D Preiss, JA Tobert, GK Hovingh et al. Keywords: ezetimibe; low-density lipoprotein cholesterol; Mendelian randomization; proprotein convertase subtilisin/kexin type 9; statin

ABSTRACT

Mendelian randomization studies and randomized trials have conclusively demonstrated that lower low-density lipoprotein (LDL) cholesterol results in fewer cardiovascular events. This review describes key stages in the evolution of LDL cholesterol–lowering treatment. Data from over 25 cardiovascular outcome trials confirm that, within a few years, statins lower the relative risk of major atherosclerotic events by about 22% per 38.7 mg/dl (1 mmol/l) reduction in LDL cholesterol, with similar benefit across patient subgroups.
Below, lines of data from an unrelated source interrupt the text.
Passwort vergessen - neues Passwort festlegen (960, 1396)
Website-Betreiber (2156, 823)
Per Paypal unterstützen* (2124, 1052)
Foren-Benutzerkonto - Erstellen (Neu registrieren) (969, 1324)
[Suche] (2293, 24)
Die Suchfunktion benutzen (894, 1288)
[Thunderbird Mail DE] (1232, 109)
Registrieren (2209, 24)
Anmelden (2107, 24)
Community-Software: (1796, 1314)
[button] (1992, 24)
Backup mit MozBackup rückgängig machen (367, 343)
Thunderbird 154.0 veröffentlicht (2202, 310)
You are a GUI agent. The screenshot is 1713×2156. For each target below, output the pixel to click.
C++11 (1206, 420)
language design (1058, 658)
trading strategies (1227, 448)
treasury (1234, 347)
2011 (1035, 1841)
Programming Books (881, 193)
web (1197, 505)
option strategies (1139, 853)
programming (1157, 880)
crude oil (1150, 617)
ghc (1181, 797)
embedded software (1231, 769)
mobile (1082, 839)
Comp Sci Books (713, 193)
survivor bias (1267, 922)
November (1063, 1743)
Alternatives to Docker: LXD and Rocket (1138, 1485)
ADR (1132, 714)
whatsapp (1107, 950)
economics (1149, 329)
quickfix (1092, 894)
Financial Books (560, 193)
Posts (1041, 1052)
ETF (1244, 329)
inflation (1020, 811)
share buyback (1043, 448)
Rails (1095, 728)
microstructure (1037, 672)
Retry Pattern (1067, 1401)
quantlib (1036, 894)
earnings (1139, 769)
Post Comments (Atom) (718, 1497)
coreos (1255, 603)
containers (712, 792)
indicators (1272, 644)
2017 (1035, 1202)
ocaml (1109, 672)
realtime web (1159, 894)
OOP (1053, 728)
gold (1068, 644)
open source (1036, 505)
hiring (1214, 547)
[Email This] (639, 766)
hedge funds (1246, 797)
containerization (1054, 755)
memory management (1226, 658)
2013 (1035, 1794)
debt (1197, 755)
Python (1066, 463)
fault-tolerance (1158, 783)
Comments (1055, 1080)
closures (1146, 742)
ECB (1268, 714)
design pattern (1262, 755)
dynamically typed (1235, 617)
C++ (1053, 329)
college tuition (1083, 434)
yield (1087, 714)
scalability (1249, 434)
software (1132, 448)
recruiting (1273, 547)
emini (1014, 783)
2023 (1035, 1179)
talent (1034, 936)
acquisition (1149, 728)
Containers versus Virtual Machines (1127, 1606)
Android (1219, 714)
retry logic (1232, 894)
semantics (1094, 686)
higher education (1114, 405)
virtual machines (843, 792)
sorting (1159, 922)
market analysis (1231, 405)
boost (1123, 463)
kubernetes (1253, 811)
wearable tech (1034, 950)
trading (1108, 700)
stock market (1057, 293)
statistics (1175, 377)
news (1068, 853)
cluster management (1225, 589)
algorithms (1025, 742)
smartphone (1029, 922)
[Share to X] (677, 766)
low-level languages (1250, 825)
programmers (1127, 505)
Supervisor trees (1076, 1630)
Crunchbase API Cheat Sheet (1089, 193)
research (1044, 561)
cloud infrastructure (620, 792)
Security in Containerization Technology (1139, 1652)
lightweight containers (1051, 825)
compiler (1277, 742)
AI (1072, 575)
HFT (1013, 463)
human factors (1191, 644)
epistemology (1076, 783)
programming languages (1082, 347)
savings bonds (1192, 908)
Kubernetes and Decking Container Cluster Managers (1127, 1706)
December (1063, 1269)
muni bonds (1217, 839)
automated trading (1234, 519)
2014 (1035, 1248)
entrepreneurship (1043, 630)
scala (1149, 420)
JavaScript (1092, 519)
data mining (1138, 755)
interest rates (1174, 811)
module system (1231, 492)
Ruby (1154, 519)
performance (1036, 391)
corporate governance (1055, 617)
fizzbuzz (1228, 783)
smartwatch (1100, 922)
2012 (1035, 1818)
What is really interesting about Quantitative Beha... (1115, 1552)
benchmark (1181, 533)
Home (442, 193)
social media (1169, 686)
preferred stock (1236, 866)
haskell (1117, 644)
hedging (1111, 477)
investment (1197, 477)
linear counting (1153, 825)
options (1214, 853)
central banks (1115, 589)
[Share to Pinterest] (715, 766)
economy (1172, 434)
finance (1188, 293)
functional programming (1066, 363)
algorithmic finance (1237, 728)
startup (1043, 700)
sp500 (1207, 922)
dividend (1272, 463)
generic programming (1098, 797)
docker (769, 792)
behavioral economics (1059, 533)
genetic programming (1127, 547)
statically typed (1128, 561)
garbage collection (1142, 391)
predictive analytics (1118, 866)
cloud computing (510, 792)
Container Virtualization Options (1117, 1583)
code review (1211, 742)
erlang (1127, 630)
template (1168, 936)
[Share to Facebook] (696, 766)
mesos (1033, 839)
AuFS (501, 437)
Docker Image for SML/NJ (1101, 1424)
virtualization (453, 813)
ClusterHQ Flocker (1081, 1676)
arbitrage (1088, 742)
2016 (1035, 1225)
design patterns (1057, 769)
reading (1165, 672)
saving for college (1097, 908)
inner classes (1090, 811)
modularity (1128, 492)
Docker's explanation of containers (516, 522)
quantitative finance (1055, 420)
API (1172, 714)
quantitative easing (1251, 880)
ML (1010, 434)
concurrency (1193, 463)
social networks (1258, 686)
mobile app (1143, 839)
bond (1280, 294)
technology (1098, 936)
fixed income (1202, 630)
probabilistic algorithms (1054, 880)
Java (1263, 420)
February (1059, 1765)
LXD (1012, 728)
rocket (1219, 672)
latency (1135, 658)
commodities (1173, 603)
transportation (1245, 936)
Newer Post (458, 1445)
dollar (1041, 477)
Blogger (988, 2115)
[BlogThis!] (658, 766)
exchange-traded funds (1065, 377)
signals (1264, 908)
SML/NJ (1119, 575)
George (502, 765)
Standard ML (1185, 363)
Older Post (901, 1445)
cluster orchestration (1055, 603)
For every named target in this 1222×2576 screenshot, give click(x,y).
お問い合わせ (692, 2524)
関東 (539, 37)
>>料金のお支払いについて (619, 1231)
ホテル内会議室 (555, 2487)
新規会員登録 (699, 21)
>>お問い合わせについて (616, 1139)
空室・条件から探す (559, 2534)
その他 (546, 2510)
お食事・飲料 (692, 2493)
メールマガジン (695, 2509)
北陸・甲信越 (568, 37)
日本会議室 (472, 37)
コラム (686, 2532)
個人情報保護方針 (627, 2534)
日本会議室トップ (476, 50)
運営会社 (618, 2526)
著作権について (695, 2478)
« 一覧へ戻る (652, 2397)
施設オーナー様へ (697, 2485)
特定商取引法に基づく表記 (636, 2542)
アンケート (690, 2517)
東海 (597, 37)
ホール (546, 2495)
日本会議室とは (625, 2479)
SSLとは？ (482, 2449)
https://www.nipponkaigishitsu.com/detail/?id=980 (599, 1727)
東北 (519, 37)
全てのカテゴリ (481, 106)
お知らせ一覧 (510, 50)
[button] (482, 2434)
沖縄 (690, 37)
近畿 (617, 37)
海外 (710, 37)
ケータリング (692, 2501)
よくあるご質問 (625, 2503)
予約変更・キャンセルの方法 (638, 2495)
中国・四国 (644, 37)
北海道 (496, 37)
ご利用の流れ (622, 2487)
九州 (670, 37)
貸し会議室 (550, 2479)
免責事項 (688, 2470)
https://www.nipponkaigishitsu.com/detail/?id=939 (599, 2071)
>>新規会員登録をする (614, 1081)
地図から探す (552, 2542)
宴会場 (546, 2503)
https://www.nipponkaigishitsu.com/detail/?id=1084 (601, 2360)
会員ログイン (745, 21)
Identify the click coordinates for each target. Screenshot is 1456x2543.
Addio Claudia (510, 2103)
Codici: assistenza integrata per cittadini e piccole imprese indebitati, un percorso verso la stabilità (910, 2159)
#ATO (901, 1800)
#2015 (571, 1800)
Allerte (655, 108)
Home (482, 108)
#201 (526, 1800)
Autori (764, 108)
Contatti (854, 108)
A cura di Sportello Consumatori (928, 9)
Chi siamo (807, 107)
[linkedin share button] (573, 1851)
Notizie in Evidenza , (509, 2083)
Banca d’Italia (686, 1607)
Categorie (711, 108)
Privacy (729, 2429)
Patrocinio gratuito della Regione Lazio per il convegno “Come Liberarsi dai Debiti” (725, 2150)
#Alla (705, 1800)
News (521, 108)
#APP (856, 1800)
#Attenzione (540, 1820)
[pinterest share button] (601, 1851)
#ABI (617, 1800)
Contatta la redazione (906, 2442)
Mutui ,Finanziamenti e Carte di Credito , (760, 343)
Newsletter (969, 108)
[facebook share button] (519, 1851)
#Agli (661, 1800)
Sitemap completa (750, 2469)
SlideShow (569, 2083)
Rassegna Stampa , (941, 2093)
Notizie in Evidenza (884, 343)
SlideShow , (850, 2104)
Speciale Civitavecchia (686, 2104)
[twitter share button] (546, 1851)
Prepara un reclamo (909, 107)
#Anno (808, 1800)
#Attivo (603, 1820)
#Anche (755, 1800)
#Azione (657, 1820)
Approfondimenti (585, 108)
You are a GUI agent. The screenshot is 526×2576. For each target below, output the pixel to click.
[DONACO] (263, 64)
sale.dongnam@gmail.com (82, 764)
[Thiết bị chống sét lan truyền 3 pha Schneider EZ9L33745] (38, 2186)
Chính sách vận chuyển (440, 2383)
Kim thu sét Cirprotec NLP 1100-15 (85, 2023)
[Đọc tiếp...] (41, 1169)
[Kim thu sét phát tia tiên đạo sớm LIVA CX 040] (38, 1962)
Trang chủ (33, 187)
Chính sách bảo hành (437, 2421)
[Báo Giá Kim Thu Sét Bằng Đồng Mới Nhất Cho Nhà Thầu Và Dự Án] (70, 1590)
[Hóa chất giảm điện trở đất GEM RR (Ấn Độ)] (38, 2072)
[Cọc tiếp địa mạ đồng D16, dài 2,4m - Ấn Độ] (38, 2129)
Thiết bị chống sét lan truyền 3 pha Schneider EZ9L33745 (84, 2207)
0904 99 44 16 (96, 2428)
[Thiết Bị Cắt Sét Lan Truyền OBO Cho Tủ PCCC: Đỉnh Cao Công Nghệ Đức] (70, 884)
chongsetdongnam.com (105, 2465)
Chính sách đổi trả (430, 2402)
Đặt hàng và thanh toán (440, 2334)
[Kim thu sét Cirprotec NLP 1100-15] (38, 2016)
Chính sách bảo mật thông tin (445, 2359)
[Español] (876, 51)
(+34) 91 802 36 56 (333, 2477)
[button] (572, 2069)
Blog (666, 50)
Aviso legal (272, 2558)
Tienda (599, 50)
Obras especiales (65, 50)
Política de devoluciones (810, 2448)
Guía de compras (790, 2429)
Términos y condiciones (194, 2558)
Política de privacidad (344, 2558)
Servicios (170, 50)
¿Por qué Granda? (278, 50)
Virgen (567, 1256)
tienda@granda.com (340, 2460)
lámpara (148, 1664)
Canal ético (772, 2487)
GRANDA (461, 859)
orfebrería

Meta-analyses of these trials have established the safety of statins with regard to nonvascular mortality and cancer. Other agents available for prescription include ezetimibe and proprotein convertase subtilisin/kexin type 9 (PCSK9) inhibitors, which both reduce major atherosclerotic events in proportion to their effects on LDL cholesterol and have good safety profiles, though PCSK9 inhibitors remain costly. Investigational LDL cholesterol–lowering agents currently being tested in cardiovascular outcome studies are bempedoic acid, an adenosine triphosphate–citrate lyase inhibitor that reduces cholesterol synthesis, and inclisiran, a double-stranded small interfering ribonucleic acid that inhibits PCSK9 synthesis.